16 Ocak 2012 Pazartesi
11 Ocak 2012 Çarşamba
Ey şemsiyeli!
Romantik misin sen şimdi? Sevgilini mi koruyorsun? Yağmurdan
mı korunuyorsunuz? Arkadaşın değil mi o yanındaki? Niye inadına inadına üstüme
geliyorsun şemsiyeli? Yanındaki de sana ayak uyduruyor arkadaş anlamıyorum ki.
İkiniz birden geliyorsunuz üstüme. Senden daha beteri de var ne yazık ki
dolayısıyla yancından da beter. Plaj şemsiyesi ebatındaki “insansız hava taşıtı”

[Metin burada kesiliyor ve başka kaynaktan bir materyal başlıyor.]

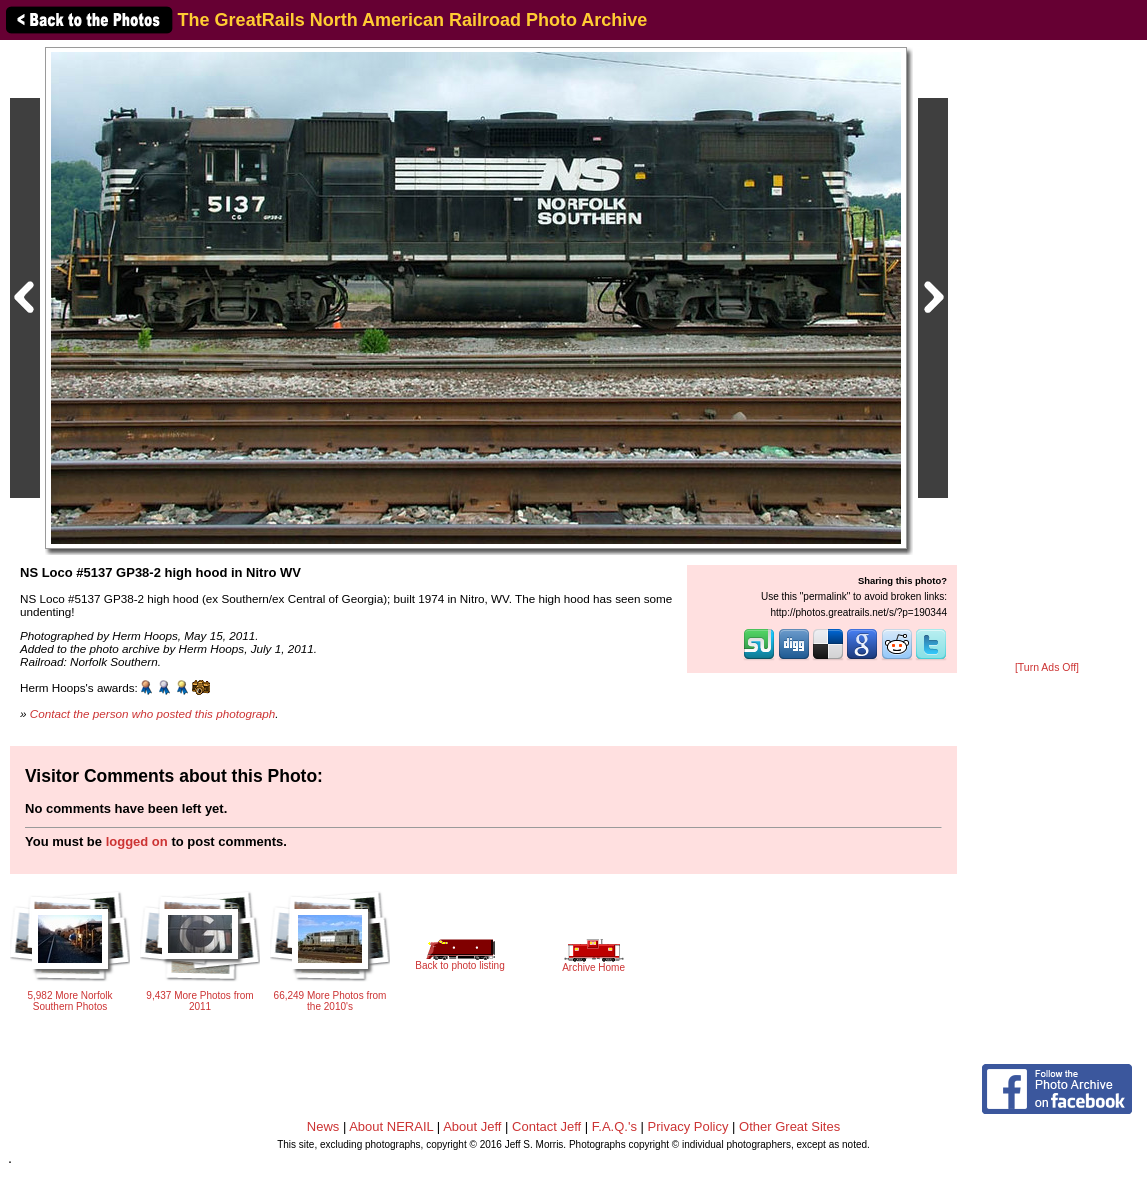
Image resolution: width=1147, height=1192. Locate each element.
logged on (137, 841)
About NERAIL (391, 1126)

şaşırtıcılığında devasa şemsiyesi altında tek başına takılan amcalar. Nedir benim
sizden çektiğim bilemedim ki. Küçücük de değilim ki görmeyip de ezesiniz,
ayıdan halliceyim sonuçta.
Aklıma gelmişken önerim geldi. Şemsiyelerinize duşakabin
ekletin de yandan da yağmur yemeyiverin. Bir de insanların gözüne sokmamak için
şemsiyelerinizi dikkat edin.
Gelelim şemsiyeli genç arkadaşıma. Romantik misin sen
gakkoş. Bak, eğer şemsiye ile romantizm olaydı “göte giren şemsiye açılmaz”

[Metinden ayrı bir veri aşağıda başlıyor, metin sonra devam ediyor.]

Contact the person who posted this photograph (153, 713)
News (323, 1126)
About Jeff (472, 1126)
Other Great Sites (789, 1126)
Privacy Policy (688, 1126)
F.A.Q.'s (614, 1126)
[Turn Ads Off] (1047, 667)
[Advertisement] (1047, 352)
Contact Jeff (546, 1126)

gibi bir lafımız olmazdı. O şemsiyeyi ona göre taşı.
Bir önerim daha gelmişken. Şemsiyeler hususi otolar gibi
değil mi yahu? Yağmurda herkes şemsiyesini açıp da gezdiği zaman kaldırımlarda
trafik yoğunlaşıyor. Önerim şu ki her şemsiye taşıyıcısı yanına bir kişiyi daha
alsın ve bu trafiğe çözüm olsun. “İnsansız hava taşıtı” şaşırtıcılığındaki
şemsiyeli amca da gayet toplu taşıt işlevi görerek dört kişiyi bünyesinde
bulunduran toplu şemsiye olabilir. Çözülür gibi sanki değil mi trafik.